Nice solution. Just out of curiosity (since I'm not using Java 8 yet), would this properly handle an element of multi being null?
@TedHopp No that would throw a NPE - but you could add a .filter(Objects.nonNull) before flatMapToDouble to skip null entries.
2

It's entirely possible. Per @assylias's answer, Java 8 has a very nice solution. If you're not using Java 8, you'll have to do some work by hand. Since the multi elements are different length, The most efficient thing to do would be to use two passes: the first to count how many elements you need in the result and the second to actually copy the elements once you've allocated the array:

int n = 0;
for (int[] elt : multi) {
    n += elt.length;
}
double[] single = new double[n];
n = 0;
for (int[] elt : multi) {
    System.arraycopy(elt, 0, single, n, elt.length);
    n += elt.length;
}

If it is at all possible that an element of multi is null, you'd want to add an appropriate check inside each of the loops.

Comments

1

if you want a logical way..first you have to find the length of multy array content .and then make single [] with that length and add values

double multy[][] = { {1.0, 2.0}, {2.11, 204.00, 11.00, 34.00},{66.5,43.3,189.6}};
int y=0;
for(int x=0;x<multy.length,x++){
    for(int i=0;i<multy[x].length,i++){
       y++;
    }
}
double single [] =new double[y];
y=0;

for(int x=0;x<multy.length,x++){
    for(int i=0;i<multy[x].length,i++){
       y++;
       single[y]==multy[x][i];
    }
}

Comments

0

According to: https://stackoverflow.com/questions/20686499/java-how-to-convert-a-multidimensional-array-to-single-array-easily

ArrayUtils.addAll(array1,array2)

1 Comment

This is an incorrect (or at least incomplete) solution.
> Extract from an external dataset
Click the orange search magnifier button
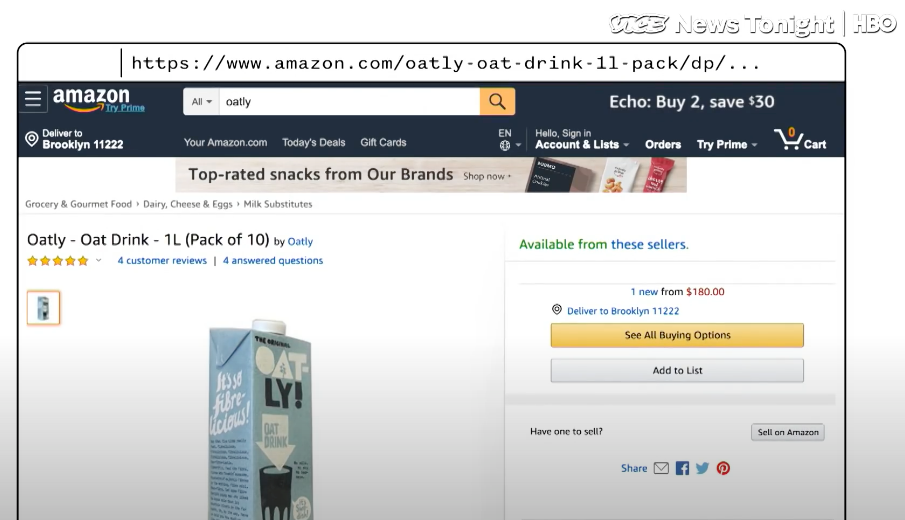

ArrayUtils.addAll will return a new array that is the concatenation of array1 and array2. OP wants to concatenate all elements of multi. One can build on addAll to concatenate elements one at a time, but that is wildly inefficient. Furthermore, ArrayUtils is not part of the standard API; it require using the third-party Apache Commons library.